According to the abstract on glucose-functionalized nanopesticides, by how much did the cellular uptake of R-Au NP-Glc increase compared with that of R-Au NPs?

**Supplied passage:**
-- Opening Marker --
Enhanced intracellular uptake in vitro by glucose-functionalized nanopesticides

Abstract

Nanopesticides have been increasingly used in agriculture. To improve the uptake of the target organisms for nanopesticides, we designed a dual-ligand nanopesticide based on gold nanoparticles (Au NPs) as a carrier. Herein, the novel structure and properties of Au NPs conjugated with D-glucose (Glc) and rotenone (R) were characterized by UV-visible and FTIR spectroscopy, transmission electron microscopy (TEM), dynamic light scattering (DLS), and zeta potential. The uptake and biodistribution of Glc-Au NPs, R-Au NPs, and Glc-Au NP-R were tested in tobacco BY-2 cells using flow cytometry, inductively coupled plasma optical emission spectroscopy (ICP-OES), confocal laser scanning microscopy (CLSM), and TEM. The cellular uptake of R-Au NP-Glc was increased by 1.8 folds as compared to that of R-Au NPs. Moreover, R-Au NPs-Glc could be actively transported into cells by hexose transporters and this uptake of the nanopesticides was an energy-dependent process. These results suggest that Glc is a promising ligand for the uptake and delivery of nanopesticides, and a well-designed system can enhance pesticidal bioavailability in agricultural scenarios.
-- Closing Marker --
**Dataset excerpts:**
-- Opening Marker --
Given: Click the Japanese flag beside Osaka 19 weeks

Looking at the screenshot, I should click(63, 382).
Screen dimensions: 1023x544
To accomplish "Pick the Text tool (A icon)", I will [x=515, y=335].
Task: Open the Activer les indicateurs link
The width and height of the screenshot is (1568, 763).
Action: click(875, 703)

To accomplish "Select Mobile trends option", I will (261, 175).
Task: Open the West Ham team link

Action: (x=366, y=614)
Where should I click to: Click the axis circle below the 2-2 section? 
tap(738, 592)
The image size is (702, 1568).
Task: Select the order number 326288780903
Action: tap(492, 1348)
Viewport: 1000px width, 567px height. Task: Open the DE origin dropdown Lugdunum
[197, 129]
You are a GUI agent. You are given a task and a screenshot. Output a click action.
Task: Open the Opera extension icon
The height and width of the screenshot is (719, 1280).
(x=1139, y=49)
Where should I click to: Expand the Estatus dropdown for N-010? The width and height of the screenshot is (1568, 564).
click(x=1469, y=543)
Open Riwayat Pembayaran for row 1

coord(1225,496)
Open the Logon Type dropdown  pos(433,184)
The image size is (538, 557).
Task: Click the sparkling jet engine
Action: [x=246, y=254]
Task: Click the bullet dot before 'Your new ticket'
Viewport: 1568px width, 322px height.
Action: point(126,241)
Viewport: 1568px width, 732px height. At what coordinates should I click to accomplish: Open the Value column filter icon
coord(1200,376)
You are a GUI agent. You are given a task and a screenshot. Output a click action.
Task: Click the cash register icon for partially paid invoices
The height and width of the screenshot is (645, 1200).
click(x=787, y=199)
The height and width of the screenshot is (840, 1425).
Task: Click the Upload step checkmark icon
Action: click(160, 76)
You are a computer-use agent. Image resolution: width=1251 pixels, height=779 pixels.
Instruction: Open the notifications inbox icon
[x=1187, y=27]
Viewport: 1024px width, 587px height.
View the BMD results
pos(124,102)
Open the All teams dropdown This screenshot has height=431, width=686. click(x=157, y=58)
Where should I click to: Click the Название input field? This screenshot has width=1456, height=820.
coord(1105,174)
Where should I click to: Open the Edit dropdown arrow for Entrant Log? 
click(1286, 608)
-- Closing Marker --
**Answer section:** It increased by 1.8 folds.